======== TEXT SEGMENT ========

Greek parliament passes austerity measures for bailout funds

Greek parliament approved new set of economic reforms to meet terms of its bailout agreement with international creditors ahead of new fund release

Photo by: Reuters
Photo by: Reuters

Greek Prime Minister, Alexis Tsipras raises his hand during a vote on a bill, which cuts pensions, raises the retirement age and increases punishments, at the parliament in Athens, Greece October 17, 2015

The Greek parliament early Saturday morning approved a "multi-bill" including a large number of economic reforms imposed by the bailout agreement with its European creditors.

Passage of the bill should release the next tranche of bailout payments for Greece. If the eurozone countries and the institutional creditors -- the International Monetary Fund, the European Central Bank, and the EU -- agree, Greece will receive a €2 billion ($2.3 billion).

Reforms included raising the retirement age, tougher punishment for tax evasion,and labor and energy market liberalization, among the 19 articles in the bill.

======== EXCERPTED DATA ========

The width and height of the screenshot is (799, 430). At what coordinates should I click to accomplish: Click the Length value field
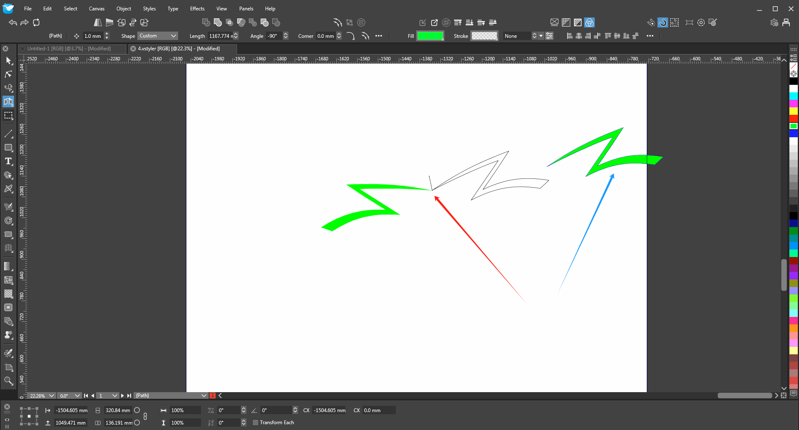point(220,36)
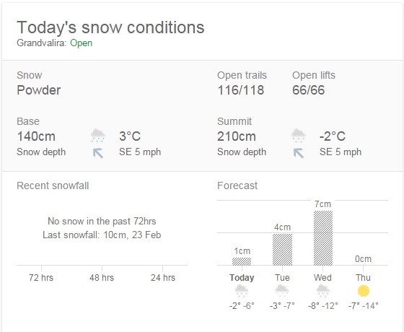
Task: Click Tuesday's snow cloud forecast icon
Action: point(282,291)
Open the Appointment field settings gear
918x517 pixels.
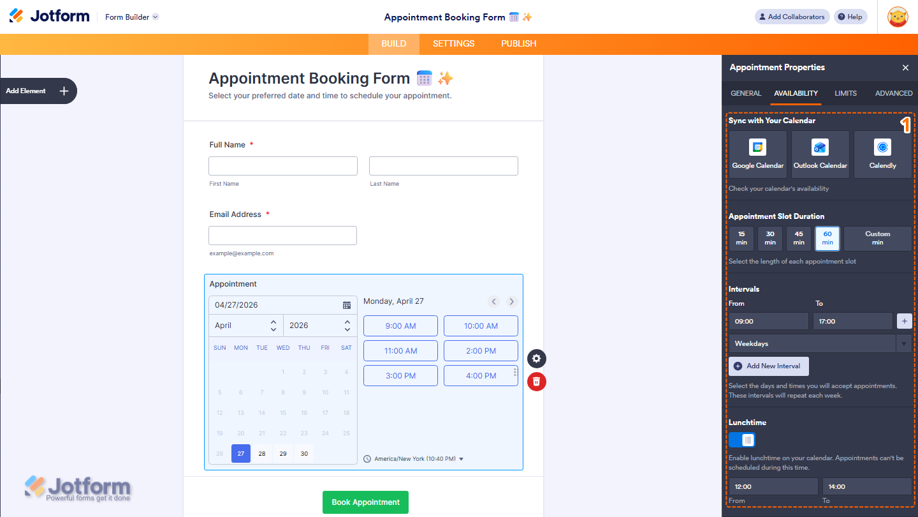click(x=536, y=359)
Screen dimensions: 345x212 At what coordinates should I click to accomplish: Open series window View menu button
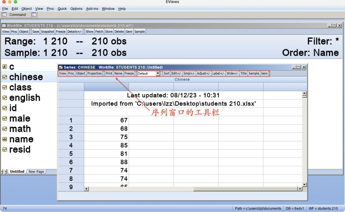pos(63,74)

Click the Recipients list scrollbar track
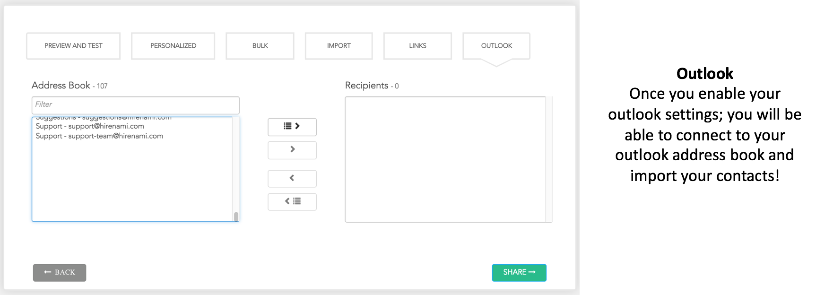pos(549,159)
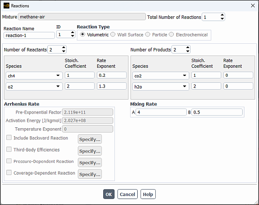Expand the h2o product species dropdown

tap(160, 87)
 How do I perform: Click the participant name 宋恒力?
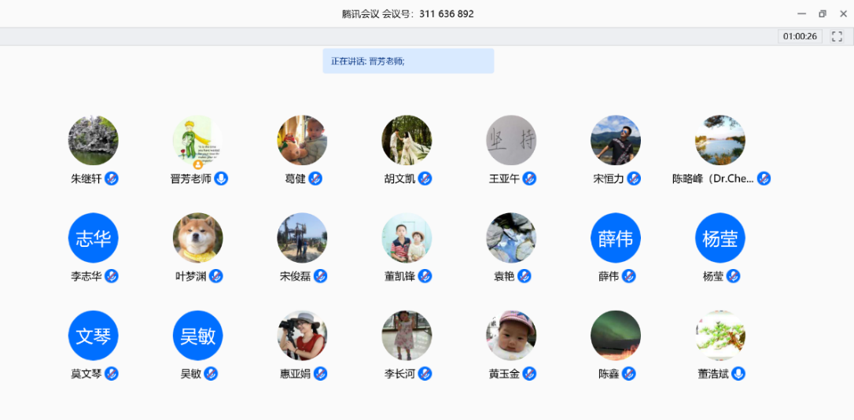608,179
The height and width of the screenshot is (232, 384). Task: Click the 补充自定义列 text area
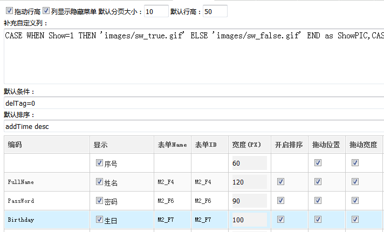[194, 57]
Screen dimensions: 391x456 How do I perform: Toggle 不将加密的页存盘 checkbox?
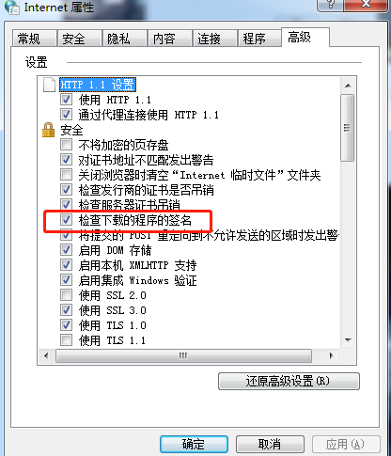pos(66,145)
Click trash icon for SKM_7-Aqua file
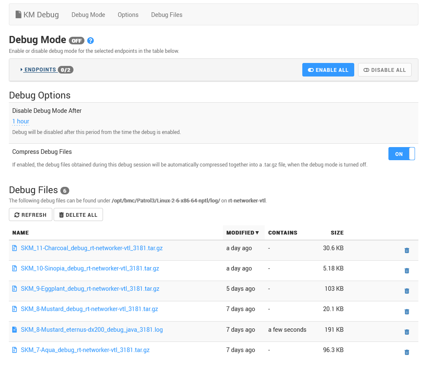The height and width of the screenshot is (366, 426). (407, 352)
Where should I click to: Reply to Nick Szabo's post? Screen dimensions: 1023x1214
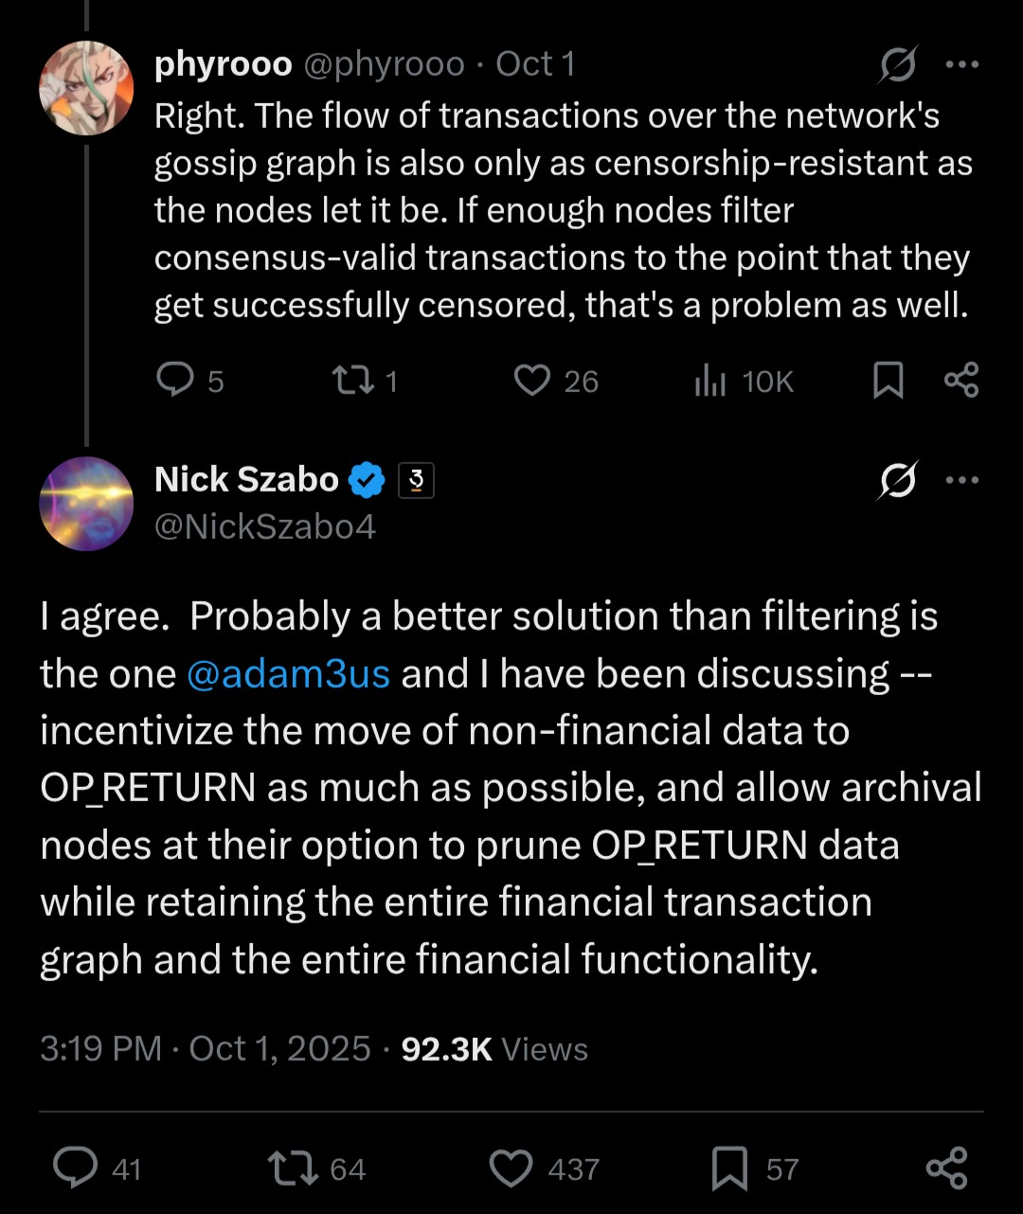point(76,1169)
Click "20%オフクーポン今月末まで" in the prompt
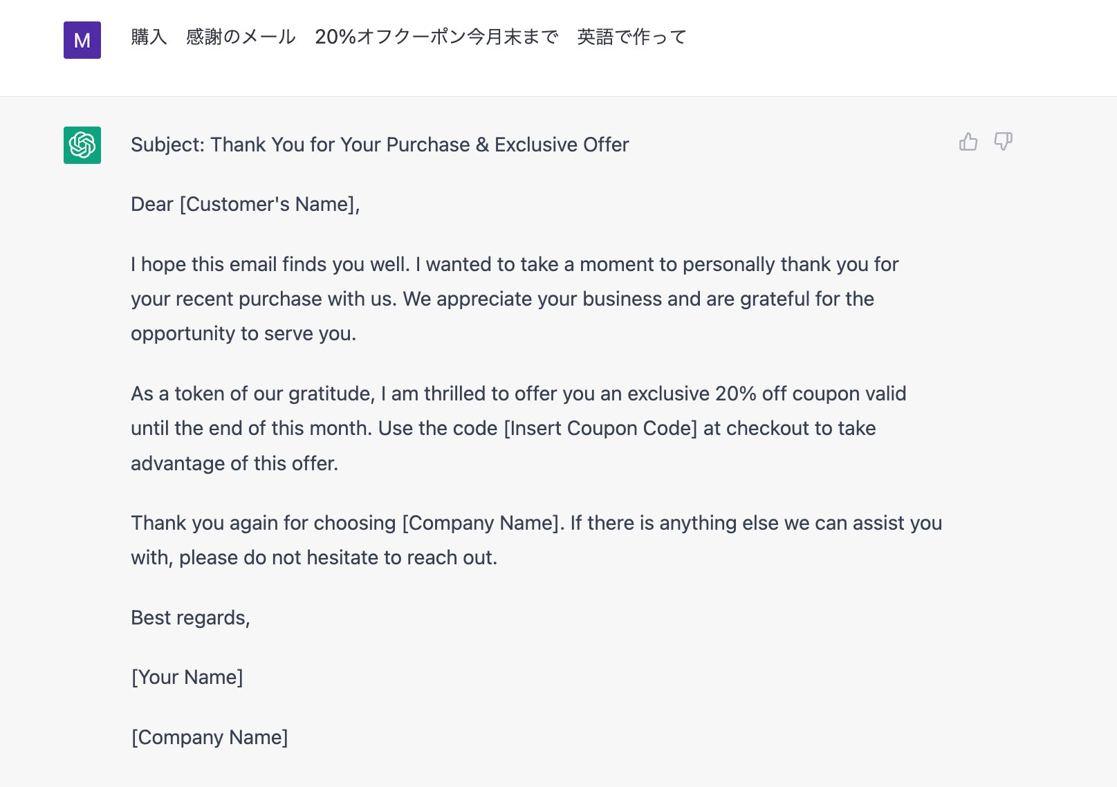Screen dimensions: 1117x787 point(437,37)
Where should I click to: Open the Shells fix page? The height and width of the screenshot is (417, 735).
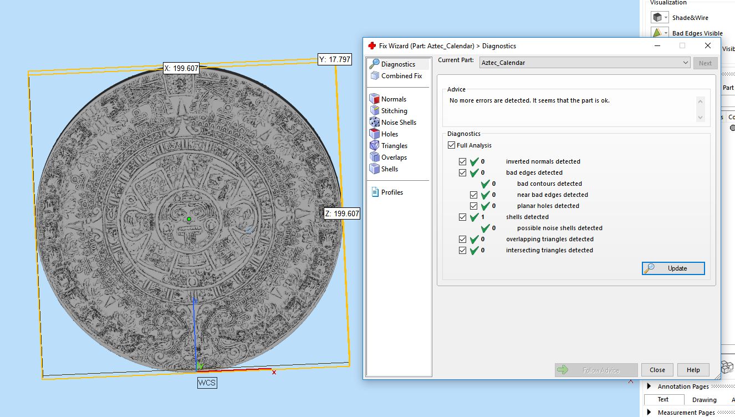[x=389, y=169]
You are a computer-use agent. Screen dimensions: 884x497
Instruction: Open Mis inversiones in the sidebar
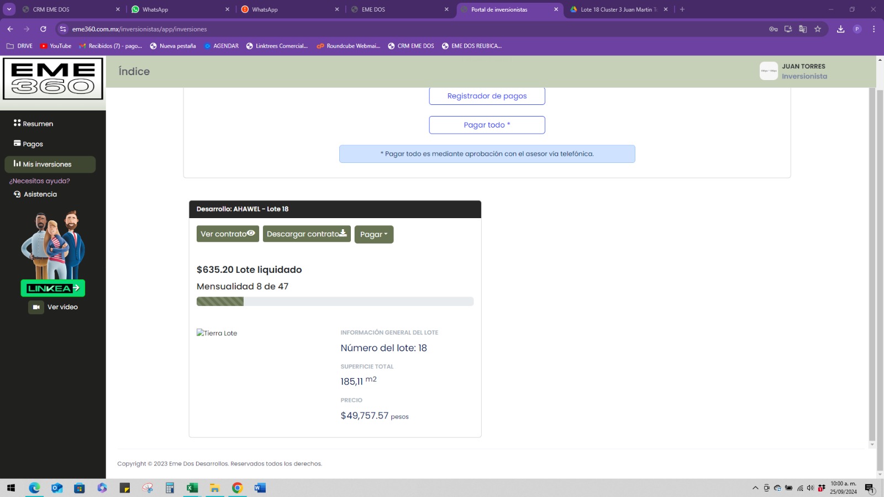(50, 164)
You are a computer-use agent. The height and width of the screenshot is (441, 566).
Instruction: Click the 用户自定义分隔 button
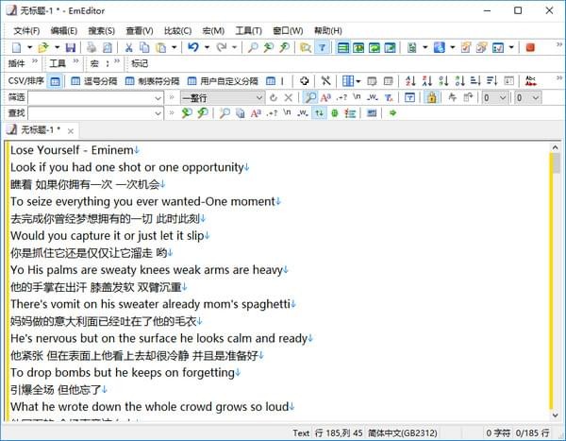pyautogui.click(x=224, y=81)
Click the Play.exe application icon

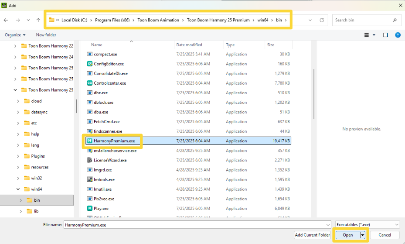coord(89,208)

========

- PROBLEMS TO WORK ON:
1/ In one to three sentences, explain why the Greek parliament passed the reform bill, according to the article on the Greek austerity vote.
2/ Continue the article on the Greek austerity vote, picking up after its last sentence.

- RESULTS OF THE EXERCISE:
1/ The parliament passed the bill to meet the terms of Greece's bailout agreement with its international creditors. Passing it should release the next tranche of bailout payments, €2 billion ($2.3 billion), if the eurozone countries, the International Monetary Fund, the European Central Bank and the EU agree.

2/
The bill was voted by the ruling coalition of left-wing SYRIZA and the rightwing Independent Greeks parties. The coalition of controls 155 seats which all voted in favor of the bill -- only 151 were required for passage.

Parliamentary discussion on the 19 article multi-bill entitled "Measures for the implementation of the agreement on fiscal targets and structural reforms" had started at committee level on Tuesday and in plenary on Friday.

The draft law aims to penalize early retirement and expand an unpopular property tax (ENFIA).

In addition, prison sentences and assets commitment for the offense of tax evasion, increases on property taxes and income from rentals, value-added tax and private education are also included, although they were subject to heated debate.

There is still considerable opposition to the reforms both within parliament and among the people. A Communist-backed labor union and Civil Servants' Confederation held protests in central Athens during Friday’s parliament sessions while six opposition parties had pledged to vote against the bill.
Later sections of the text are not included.